§ **Passage provided**
---------------

Second, new features make it easier to have your team spread out and still be in constant communication. Applications from Microsoft like Skype for Business and OneDrive allow for people to stay in touch easier. OneDrive is a cloud based storage system that users can upload files to and access from various locations. Documents you’re working on in your office computer can be accessed on your laptop at home as well. This makes getting information as immediate as possible, expanding your reach and ensuring increased productivity.

2. They Collaborate Effectively

What exactly does it mean to have a collaborative workplace? It means having all people and products working together to get more done in the most efficient way possible. 39% of employees surveyed in a recent study felt that people within their organizations did not collaborate enough, while 86% of executives and employees cite lack of collaboration or ineffective communication for workplace failures.

Office 365’s online services let teams share and edit documents, schedule meetings, and collaborate in real time. This gets rid of multiple versions of a document that needs to be combined. Applications like Microsoft Teams provide a central network for teams to work on projects together. Others like Basecamp cater to helping teams know who is working on what and how to collaborate effectively with the projects assigned. That’s the point of true collaboration: working together, seamlessly, to get the best for your business.

3. They are Smarter with their Data

Companies are collecting more data and information from customers than ever.  IDC reported that by 2020, 1.7 megabytes of data will be created every second, for every person on Earth. With the massive influx of data, companies are in need of a better place to store it. What better way than to get rid of physical servers and switch to the more secure option of the cloud. The cloud offers more value and is more economical than traditional, physical storage.

---------------

§ **Dataset section**
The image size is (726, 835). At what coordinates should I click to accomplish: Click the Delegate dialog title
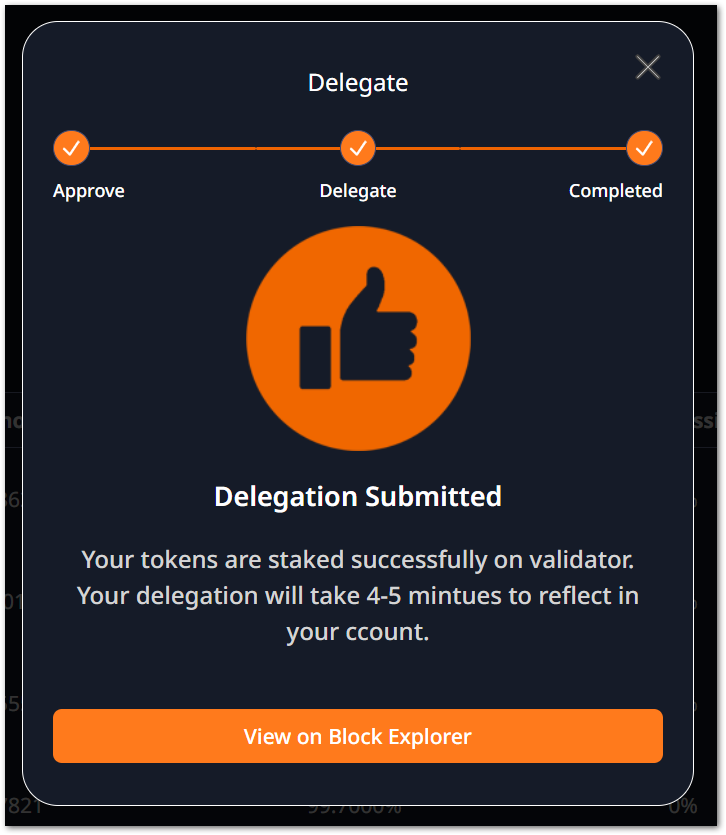coord(358,83)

---------------

§ **Exercise details**
Please copy word for word the part of the workplace collaboration text above, starting at "3. They are" and ending at "traditional, physical storage.".

§ **Written answer**
3. They are Smarter with their Data

Companies are collecting more data and information from customers than ever.  IDC reported that by 2020, 1.7 megabytes of data will be created every second, for every person on Earth. With the massive influx of data, companies are in need of a better place to store it. What better way than to get rid of physical servers and switch to the more secure option of the cloud. The cloud offers more value and is more economical than traditional, physical storage.